第十九話『GAME OVER』
「いくぜオラぁっ!」
笹木くんが突貫してくる。
たしか世良くんの次にカフカからの覚えが良かったヤツだ。『鑑定』っとな。
種族:ヒューマンLv.1
名前:笹木恭弥
【異能】
反抗の足踏
【スキル】
体術Lv.Max
柔軟Lv.Max
俊敏Lv.Max
持久Lv.Max
威圧Lv.3
連撃Lv.2
衝撃Lv.1
衝撃吸収Lv.2
自己再生Lv.1
【称号】
勇者
異世界人
なるほど、物理特化ね。
異能はストレスがかかると攻撃の威力が上がるらしく、マジもんの物理特化。
「ばっちこーい!『外骨格』!」
逆鱗ではなく外骨格、ただ単に物理に強くなるスキルを発動する。
笹木くんとわたしの拳が激突し、笹木くんのスキル『衝撃』が発動する。『衝撃』は攻撃範囲が広がったり衝撃を浸透させたり出来る便利なスキルだけど、まだスキルレベルが低いので大した威力ではない。
「チィッ!まだまだぁ!」
今度は回し蹴りを放ってくるけどその足を掴んで、勢いを利用して投げ飛ばす。
「かーらーのっ!『自失』!」
精神魔法をかけて大人しくさせる。
「はい、終わりー。次!」
⬜︎⬜︎⬜︎
次は僕の番だ。僕が最後だから合計29人を連続で相手しても、ルシアさんは傷一つない。
「君が最後…かな?」
「はい」
「準備はいい?」
「もちろんです!『
視界が眩い光に包まれ、自分の体に変化が生じていることが分かる。
「おぉ…?」
光が消えると、僕はルシアさんによく似た風貌に変わっていた。
「なにそれ!わたしじゃん!」
「見た目だけじゃないですよ!」
僕の異能は『虚構』。最初はどんな能力なのか全く分からなかったけど、わかりやすく言い換えると『ゲーム』のようだ。

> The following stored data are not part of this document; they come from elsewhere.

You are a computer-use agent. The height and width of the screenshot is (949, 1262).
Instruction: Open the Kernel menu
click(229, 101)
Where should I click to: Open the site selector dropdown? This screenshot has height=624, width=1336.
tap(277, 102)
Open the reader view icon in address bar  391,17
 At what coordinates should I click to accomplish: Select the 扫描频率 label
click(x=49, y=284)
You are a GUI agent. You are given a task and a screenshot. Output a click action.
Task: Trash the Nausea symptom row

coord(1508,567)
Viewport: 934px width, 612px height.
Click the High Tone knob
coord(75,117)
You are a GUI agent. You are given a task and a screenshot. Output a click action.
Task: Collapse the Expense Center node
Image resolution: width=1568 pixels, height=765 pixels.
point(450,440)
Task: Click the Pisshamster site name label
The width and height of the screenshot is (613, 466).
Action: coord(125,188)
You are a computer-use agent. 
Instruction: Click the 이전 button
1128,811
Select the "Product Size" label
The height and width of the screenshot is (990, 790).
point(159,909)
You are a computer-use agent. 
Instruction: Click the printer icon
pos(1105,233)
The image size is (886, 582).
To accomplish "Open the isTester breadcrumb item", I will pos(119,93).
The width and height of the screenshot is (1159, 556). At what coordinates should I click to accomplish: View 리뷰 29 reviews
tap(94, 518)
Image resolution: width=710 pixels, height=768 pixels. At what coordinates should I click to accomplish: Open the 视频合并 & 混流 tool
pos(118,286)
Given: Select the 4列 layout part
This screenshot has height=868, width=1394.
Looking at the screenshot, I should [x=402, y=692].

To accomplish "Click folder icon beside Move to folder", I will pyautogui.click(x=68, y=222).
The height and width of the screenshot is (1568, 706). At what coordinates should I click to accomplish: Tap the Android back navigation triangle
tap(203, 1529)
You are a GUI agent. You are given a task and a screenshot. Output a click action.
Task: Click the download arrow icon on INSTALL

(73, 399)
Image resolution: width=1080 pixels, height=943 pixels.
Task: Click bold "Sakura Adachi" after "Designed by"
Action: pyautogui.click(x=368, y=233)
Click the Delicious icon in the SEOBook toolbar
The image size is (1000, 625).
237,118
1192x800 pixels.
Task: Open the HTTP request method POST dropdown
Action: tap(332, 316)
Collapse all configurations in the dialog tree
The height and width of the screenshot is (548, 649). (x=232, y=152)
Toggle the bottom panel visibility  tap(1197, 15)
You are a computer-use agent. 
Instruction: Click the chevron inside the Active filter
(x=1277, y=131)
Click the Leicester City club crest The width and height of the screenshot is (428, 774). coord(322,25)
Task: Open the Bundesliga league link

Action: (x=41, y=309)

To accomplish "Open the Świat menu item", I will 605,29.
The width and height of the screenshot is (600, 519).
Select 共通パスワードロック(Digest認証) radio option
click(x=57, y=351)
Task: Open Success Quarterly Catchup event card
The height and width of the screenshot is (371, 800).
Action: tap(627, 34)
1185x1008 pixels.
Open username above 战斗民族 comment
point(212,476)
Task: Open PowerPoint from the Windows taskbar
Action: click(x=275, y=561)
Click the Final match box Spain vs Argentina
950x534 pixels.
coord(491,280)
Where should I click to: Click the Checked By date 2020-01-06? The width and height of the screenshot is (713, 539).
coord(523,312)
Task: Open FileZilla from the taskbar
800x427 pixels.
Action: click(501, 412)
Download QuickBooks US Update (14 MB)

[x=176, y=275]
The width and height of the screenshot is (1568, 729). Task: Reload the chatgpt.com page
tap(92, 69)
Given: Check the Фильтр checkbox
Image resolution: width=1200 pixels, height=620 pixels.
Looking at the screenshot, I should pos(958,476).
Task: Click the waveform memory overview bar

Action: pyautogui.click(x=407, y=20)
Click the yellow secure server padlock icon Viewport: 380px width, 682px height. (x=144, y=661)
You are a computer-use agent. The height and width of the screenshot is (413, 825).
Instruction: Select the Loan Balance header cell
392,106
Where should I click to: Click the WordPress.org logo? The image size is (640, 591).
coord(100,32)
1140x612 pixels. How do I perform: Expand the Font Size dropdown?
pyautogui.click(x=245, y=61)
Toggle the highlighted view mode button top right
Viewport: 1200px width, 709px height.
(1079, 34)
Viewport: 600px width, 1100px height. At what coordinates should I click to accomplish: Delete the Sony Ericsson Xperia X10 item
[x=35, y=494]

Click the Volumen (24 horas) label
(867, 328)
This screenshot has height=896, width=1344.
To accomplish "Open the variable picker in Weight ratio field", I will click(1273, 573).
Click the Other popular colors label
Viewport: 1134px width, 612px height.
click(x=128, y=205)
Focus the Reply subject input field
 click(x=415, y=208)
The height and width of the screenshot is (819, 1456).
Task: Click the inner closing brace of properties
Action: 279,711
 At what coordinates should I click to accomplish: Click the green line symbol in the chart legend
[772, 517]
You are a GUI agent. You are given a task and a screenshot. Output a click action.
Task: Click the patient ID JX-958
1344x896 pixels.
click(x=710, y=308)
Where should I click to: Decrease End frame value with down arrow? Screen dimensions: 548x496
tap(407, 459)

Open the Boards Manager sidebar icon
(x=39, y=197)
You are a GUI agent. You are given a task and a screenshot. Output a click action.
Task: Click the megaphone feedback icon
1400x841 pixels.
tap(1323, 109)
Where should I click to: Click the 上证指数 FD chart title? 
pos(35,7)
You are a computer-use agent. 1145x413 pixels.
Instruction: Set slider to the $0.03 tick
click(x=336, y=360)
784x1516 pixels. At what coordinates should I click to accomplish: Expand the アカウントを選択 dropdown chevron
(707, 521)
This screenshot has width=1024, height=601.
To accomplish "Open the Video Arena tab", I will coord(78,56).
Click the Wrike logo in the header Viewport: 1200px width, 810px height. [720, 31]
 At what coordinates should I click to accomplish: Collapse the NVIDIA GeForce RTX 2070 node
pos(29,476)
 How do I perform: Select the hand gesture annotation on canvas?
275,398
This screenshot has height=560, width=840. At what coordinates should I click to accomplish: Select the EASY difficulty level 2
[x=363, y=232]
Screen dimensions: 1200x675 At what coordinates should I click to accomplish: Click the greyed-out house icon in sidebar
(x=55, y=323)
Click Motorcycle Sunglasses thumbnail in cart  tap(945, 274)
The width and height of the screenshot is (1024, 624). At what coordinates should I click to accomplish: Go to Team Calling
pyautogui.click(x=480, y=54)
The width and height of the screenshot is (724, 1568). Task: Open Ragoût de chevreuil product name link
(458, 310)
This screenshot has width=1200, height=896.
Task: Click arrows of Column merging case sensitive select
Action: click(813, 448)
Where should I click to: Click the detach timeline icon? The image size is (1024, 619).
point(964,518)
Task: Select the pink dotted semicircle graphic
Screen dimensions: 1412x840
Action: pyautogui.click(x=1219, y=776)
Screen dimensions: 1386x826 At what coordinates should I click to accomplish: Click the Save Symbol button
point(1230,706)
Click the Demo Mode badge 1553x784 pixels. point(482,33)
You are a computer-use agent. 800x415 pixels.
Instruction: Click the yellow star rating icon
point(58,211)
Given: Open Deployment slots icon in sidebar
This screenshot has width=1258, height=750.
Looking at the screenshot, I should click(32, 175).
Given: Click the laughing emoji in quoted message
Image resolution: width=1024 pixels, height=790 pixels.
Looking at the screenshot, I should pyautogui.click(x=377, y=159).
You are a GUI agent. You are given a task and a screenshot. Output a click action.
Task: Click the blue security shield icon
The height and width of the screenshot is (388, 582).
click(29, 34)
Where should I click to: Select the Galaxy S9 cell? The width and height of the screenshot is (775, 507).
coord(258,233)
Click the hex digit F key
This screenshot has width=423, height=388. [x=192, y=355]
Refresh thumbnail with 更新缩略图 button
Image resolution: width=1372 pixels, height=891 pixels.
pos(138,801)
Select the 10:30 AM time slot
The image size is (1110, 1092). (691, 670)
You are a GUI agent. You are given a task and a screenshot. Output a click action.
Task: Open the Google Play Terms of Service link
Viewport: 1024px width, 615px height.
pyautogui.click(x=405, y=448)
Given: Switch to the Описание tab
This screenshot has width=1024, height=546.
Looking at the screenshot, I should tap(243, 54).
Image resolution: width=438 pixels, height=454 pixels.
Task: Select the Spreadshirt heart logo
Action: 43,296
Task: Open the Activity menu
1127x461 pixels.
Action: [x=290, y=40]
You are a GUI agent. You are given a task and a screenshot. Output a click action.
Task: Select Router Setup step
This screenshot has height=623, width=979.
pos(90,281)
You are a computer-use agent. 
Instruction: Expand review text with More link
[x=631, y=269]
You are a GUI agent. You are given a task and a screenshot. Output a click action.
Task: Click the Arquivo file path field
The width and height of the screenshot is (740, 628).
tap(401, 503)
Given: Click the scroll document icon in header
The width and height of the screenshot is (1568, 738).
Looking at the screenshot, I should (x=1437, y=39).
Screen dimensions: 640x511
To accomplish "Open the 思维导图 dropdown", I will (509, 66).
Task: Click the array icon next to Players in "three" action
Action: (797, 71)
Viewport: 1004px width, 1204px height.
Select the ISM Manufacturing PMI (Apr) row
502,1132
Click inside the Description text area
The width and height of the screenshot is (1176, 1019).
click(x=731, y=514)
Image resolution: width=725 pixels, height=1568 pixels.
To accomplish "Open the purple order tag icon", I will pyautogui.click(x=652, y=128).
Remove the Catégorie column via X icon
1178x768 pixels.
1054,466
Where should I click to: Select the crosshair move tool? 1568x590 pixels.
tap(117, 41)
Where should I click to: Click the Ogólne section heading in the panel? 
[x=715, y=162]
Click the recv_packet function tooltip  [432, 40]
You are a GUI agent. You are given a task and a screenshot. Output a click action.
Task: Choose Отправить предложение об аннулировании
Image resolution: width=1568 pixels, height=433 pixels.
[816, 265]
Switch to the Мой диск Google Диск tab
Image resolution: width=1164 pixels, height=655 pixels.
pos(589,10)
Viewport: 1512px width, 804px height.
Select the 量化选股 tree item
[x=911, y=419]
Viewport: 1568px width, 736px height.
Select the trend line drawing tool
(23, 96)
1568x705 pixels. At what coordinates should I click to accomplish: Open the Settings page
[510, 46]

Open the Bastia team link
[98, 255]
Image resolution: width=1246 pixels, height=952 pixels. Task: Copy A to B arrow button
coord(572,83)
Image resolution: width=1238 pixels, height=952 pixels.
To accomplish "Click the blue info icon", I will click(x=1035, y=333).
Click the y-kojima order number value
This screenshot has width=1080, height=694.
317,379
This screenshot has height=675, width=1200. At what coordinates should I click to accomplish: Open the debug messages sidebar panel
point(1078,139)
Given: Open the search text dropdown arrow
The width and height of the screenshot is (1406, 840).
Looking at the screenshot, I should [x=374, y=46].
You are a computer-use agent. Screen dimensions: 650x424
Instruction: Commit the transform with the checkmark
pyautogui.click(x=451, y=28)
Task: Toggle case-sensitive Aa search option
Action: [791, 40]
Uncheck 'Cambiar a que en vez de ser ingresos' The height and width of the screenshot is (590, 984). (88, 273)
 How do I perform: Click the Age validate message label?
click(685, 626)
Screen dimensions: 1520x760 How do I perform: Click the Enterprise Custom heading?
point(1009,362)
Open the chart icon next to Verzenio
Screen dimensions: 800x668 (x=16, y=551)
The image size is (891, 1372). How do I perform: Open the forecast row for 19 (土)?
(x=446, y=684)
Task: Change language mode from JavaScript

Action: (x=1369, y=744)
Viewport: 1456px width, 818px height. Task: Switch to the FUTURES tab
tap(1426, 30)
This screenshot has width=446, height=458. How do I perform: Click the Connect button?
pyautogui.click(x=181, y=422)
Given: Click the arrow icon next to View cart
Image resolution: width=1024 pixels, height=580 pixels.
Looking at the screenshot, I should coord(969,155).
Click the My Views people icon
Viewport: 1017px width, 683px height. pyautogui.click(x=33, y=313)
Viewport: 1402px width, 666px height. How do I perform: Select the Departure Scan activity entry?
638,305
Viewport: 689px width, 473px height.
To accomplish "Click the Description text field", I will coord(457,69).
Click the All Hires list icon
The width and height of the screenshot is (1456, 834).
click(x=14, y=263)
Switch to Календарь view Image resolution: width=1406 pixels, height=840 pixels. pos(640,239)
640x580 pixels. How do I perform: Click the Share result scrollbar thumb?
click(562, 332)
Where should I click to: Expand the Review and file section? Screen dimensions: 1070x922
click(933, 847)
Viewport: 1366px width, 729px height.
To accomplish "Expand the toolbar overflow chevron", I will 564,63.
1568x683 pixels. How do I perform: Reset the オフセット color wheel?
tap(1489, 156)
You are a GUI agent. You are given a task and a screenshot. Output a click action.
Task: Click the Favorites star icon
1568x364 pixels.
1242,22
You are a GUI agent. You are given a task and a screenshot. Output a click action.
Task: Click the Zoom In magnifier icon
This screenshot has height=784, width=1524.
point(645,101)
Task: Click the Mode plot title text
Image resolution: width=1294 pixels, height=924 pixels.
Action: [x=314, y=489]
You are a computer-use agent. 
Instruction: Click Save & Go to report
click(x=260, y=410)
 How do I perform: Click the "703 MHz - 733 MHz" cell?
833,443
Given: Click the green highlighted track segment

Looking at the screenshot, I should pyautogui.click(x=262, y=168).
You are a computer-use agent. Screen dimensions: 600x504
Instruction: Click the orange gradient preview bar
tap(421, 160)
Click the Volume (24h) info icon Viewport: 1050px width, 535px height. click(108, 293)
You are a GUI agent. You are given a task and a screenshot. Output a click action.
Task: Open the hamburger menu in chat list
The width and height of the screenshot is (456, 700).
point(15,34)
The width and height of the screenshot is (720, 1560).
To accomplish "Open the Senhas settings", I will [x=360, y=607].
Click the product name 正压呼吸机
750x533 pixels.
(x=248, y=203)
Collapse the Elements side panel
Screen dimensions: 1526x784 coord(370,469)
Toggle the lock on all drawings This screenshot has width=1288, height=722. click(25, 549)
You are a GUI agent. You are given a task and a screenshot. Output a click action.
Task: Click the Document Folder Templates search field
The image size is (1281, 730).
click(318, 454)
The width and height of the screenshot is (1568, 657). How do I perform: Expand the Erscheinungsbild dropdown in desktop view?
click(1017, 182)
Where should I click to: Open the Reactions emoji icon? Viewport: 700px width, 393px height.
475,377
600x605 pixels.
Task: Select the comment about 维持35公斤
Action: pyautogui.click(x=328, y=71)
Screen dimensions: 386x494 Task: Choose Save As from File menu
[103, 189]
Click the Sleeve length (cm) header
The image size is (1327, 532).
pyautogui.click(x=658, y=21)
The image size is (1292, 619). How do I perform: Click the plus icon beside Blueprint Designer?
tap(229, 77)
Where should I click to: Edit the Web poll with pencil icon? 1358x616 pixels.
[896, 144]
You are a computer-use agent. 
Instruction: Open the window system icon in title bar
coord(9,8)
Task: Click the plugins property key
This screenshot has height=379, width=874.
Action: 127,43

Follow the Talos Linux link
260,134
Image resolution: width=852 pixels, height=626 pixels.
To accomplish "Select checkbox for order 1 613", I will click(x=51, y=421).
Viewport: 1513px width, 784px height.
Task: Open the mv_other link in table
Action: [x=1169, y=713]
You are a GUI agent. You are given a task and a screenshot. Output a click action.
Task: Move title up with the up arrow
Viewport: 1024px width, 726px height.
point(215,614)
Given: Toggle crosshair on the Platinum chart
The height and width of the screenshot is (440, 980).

僕の記憶をもとにゲーム機を作り出して遊ぶことも出来るし、スキルとか身体能力を設定したアバターを作成して乗り移ることも可能だ。
今回作成したアバターはルシアさんを参考にしてある。最後まで動きをしっかりと観察し、対抗しうるだけのキャラクターを作ったつもりだ。
「『ホワイトアウト』!」
ルシアさんが野村さん相手に使っていた目潰し魔法を放つ。1つのアバターに設定できる『コマンド』、つまり技は6つまでで、ルシアさんの戦い方を見て慎重に決めた6つが今回は採用してある。
「うっ、眩しっ!」
ルシアさんが怯むのを見て懐に潜り込み、パンチを放つ。
「おっと、惜しかったね!」
「なんで見えてないのに止められるんですか!」
僕の拳を受け止めたルシアさんはそのまま足を引っ掛けて転ばせようとしてくるが、世良くんの異能を参考にした技の1つで緊急脱出する。
「おー、すごい。面白いね君」
そう言うなりルシアさんが突っ込んで来るが、技の一つである『とりもち』を発動して足を地面に拘束する。
「うわっ!なにこれ、べたべたするんだけど!」
ルシアさんはとりもちに足を取られて転んで、顔までしっかりとくっついている。
「やった、勝った…!」
世良くんや笹木くんですら勝てなかったルシアさんに膝をつかせることが出来た!これは快挙なんじゃないだろうか。
「ところがどっこい、まだなんだよね」
いつの間にかとりもちから抜け出したルシアさんが僕の背後に立っていて…僕の意識は暗転した。
◆◆◆
-----僕がこの世界に来て1番嬉しかったのは初めて…
はじめて…なんだっけ。
そもそも初めてなのかなぁ?いろんなデジャヴを感じる。
俺は辺境の貧しい村で生まれた…2人の幼馴染と……1人だっけ?僕は都会生まれ都会育ちの……貧民、村には大した娯楽も無く、いつも剣を振っていた。ゲームをしてた気がするなぁ。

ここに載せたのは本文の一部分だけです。